Holly pulled to the curb in front of Handahl’s Pharmacy at the east end of Main Street. “Let’s start here.”
“Why?”
“Because it’s the first stop we made when you were pointing out places that had meant something to you as a kid.”
He stepped out of the Ford under the canopy of a Wilson magnolia, one of several interspersed with other trees along both sides of the street. That landscaping softened the hard edges but contributed to the unnatural look and discordant feeling of the town.
When Holly pushed open the front door of the Danish-style building, its glass panes glimmered like jewels along their beveled edges, and a bell tinkled overhead. They went inside together.
Jim’s heart was hammering. Not because the pharmacy seemed likely to be a place where anything significant had happened to him in his childhood, but because he sensed it was the first stone on a path to the truth.
The cafe and soda fountain were to the left, and through the archway Jim saw a few people at breakfast. Immediately inside the door was the small newsstand, where morning papers were stacked high, mostly the Santa Barbara daily; there were also magazines, and to one side a revolving wire rack filled with paperback books.

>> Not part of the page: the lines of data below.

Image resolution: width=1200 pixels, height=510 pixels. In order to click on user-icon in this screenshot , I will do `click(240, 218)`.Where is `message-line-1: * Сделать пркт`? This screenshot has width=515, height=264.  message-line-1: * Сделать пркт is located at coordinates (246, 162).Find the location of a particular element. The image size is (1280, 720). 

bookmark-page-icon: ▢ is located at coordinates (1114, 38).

“I used to buy paperbacks here,” he said. “I loved books even back then, couldn’t get enough of them.”
The pharmacy was through another archway to the right. It resembled any modern American pharmacy in that it stocked more cosmetics, beauty aids, and hair-care products than patent medicines. Otherwise, it was pleasantly quaint: wood shelves instead of metal or fiberboard; polished-granite counters; an appealing aroma composed of bayberry candles, nickel candy, cigar-tobacco effluvium filtering from the humidified case behind the cash register, faint traces of ethyl alcohol, and sundry pharmaceuticals.
Though the hour was early, the pharmacist was on duty, serving as his own checkout clerk. It was Corbett Handahl himself, a heavy wide-shouldered man with a white mustache and white hair, wearing a crisp blue shirt under his starched white lab jacket.
He looked up and said, “Jim Ironheart, bless my soul. How long’s it been—at least three, four years?”
They shook hands.
“Four years and four months,” Jim said. He almost added,
since grandpa died,
but checked himself without quite knowing why.